### TEXTO DADO:
####

La vida es un cabaret. Cincuenta años de la película que cambió el cine musical

Por Gilberto Díaz

4 de julio 2022. 

Hace cincuenta años, la revolución cinematográfica de Hollywood estrenaba dos de sus más exquisitos trabajos de narrativa audiovisual para fascinación de la crítica y disfrute de las audiencias. Ambos hitos se convertirían en fenómenos culturales que trascendieron su época. Por un lado estaba El Padrino, de Francis Ford Coppola, cuya anatomía del antihéroe daría forma al género de los gangsters hasta nuestros días, y por el otro lado, Cabaret, de Bob Fosse, el retrato de una decadencia consciente de su esperanza por tiempos mejores.

Esta última cinta se convirtió en el referente de un nuevo cine musical: uno que no busca romper la seriedad del drama con números musicales, sino conciliar el espectáculo con la sensibilidad y el concepto autoral. La historia de Sally Bowles, Brian Roberts y el personal del tristemente célebre Kit Kat Klub habla lo mismo del ambiente previo al ascenso del autoritarismo alemán en los años treinta que de la soledad, la búsqueda de identidad, la libertad o la definición misma del amor.

####

### DATOS PROPORCIONADOS:
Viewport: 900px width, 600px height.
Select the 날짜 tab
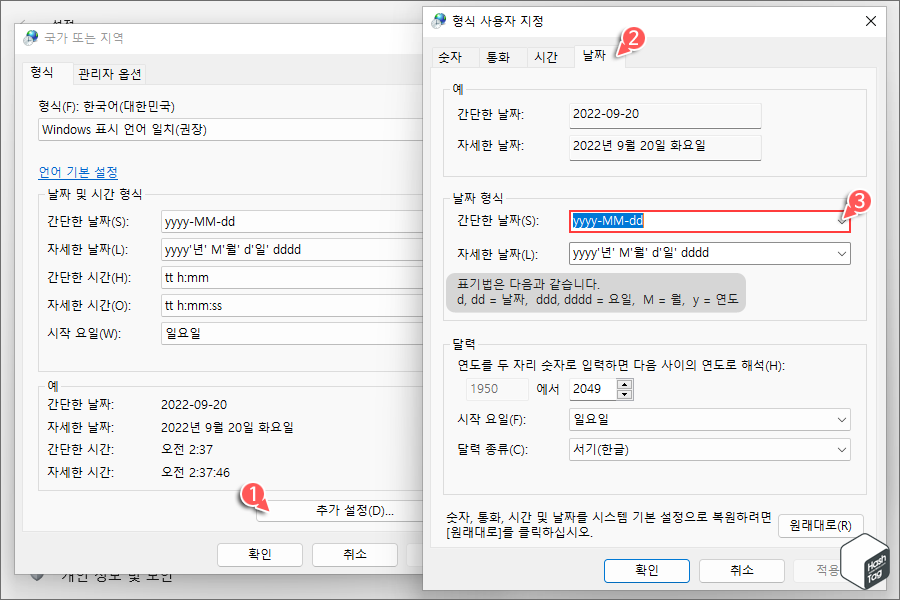click(x=594, y=57)
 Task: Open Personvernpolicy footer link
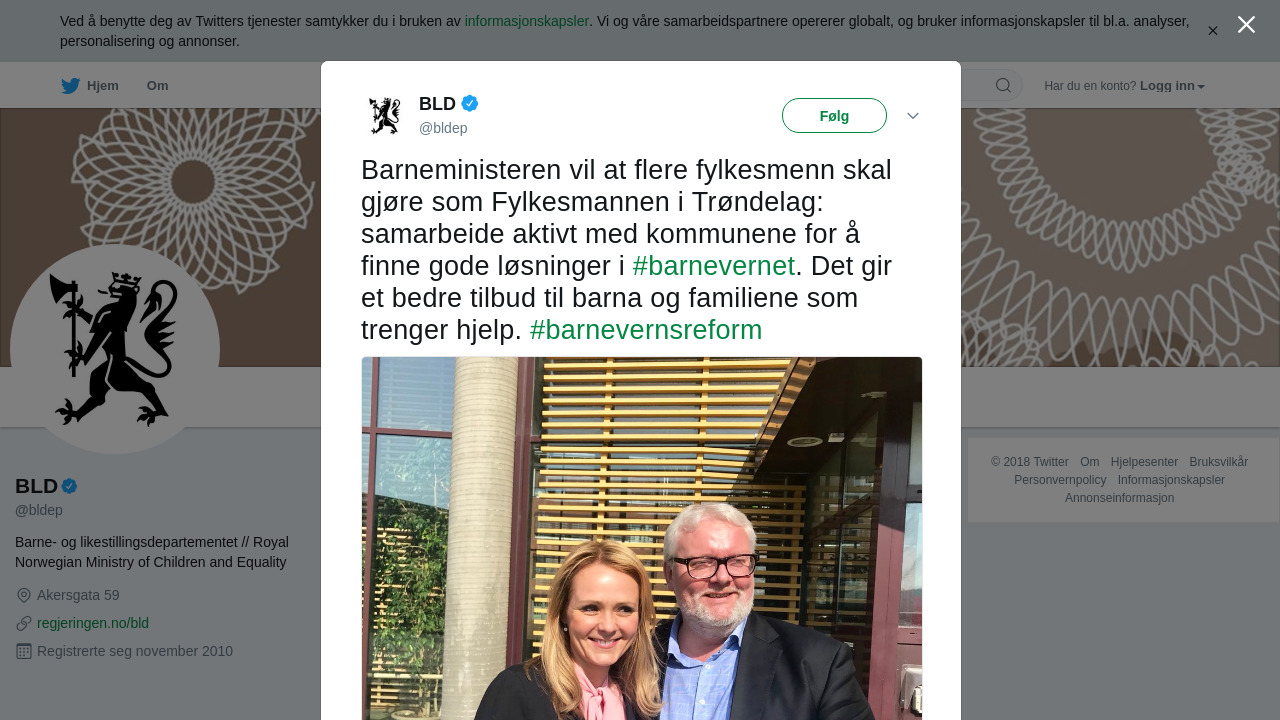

####

### EJERCICIO PROPUESTO:
Prosigue el artículo sobre los cincuenta años de la película Cabaret a partir de su última oración.

### RESULTADO DEL EJERCICIO:
Todo ello se aborda en un ambiente festivo, por momentos grotesco, algunas veces incierto en medio de la tensión fascista en ciernes. Los temas musicales son un puente emocional que guía cada uno de los conflictos a su conclusión, o bien, a su siguiente fase, como si de movimientos sinfónicos se tratara. Con una profunda raíz jazzística, el elenco del Kit Kat Klub ameniza nuestro paso por los últimos años de la República de Weimar hasta que lo inevitable ocurra… Pero, antes, un poco de contexto.

Un cabaret no es más que una taberna que alcanzó el prestigio cosmopolita suficiente para alojar espectáculos nocturnos con música, baile y escenificaciones que transgreden las buenas conciencias y retan el status quo mediante la sátira o la parodia. Su público asiduo aplaude estos atrevimientos, incluso si pertenece a la clase que resulta caricaturizada y ridiculizada en los escenarios.

Willkommen, bienvenue, welcome!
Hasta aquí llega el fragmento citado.